(Items in a dataset)

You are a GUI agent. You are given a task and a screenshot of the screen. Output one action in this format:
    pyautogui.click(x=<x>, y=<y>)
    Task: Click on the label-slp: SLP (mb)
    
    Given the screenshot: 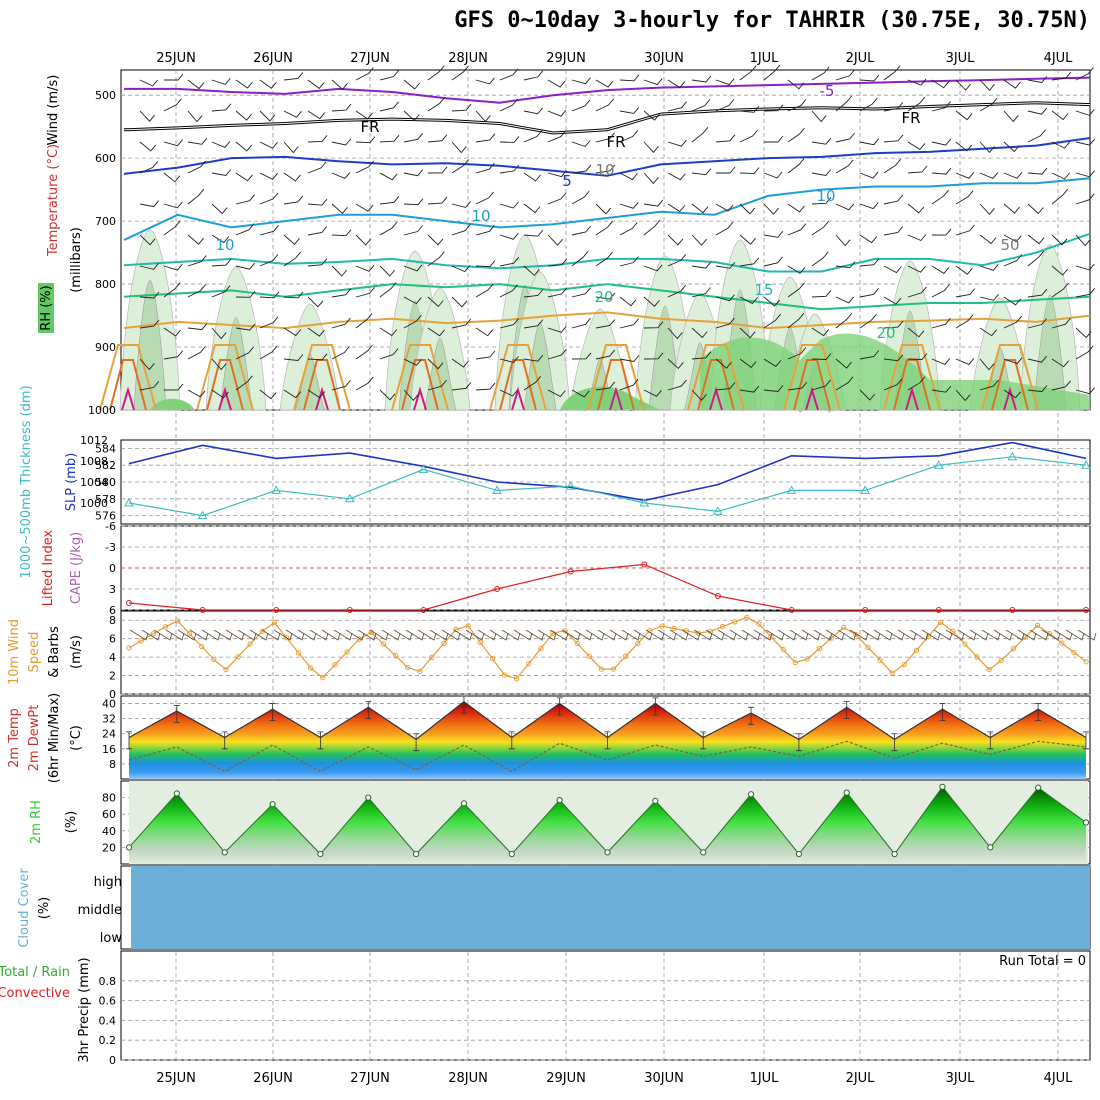 What is the action you would take?
    pyautogui.click(x=72, y=482)
    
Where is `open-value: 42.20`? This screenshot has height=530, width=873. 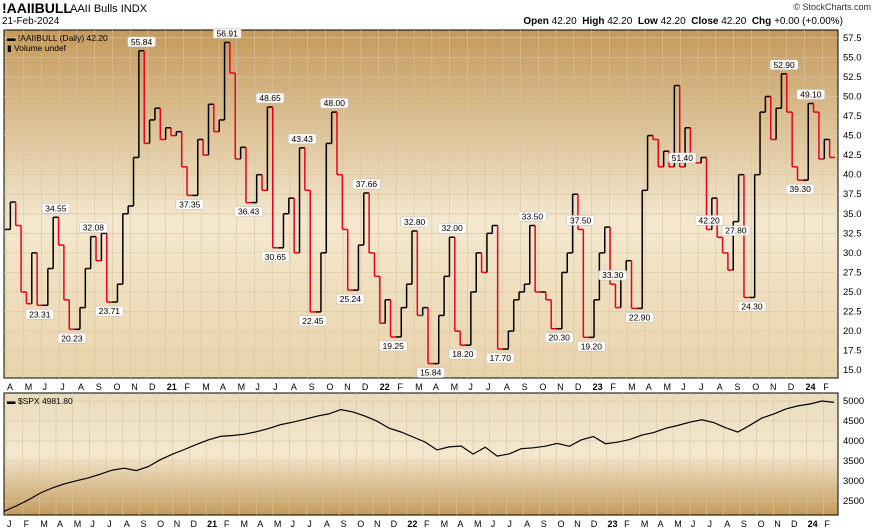 open-value: 42.20 is located at coordinates (564, 22).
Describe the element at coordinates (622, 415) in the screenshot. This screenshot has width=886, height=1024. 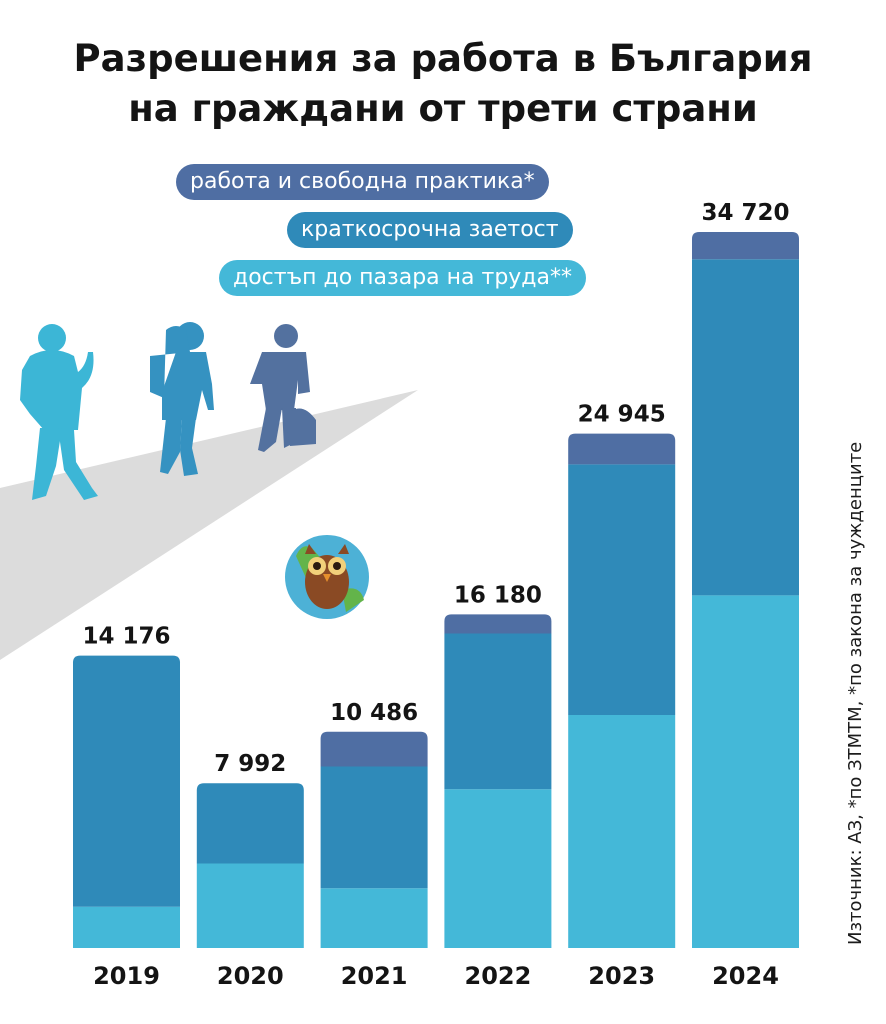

> What needs to be done:
Copy the material word for word, from its first line down to and including the line containing "Task: Click on the label-slp: SLP (mb)".

> Response area:
You are a GUI agent. You are given a task and a screenshot of the screen. Output one action in this format:
    pyautogui.click(x=<x>, y=<y>)
    Task: Click on the label-slp: SLP (mb)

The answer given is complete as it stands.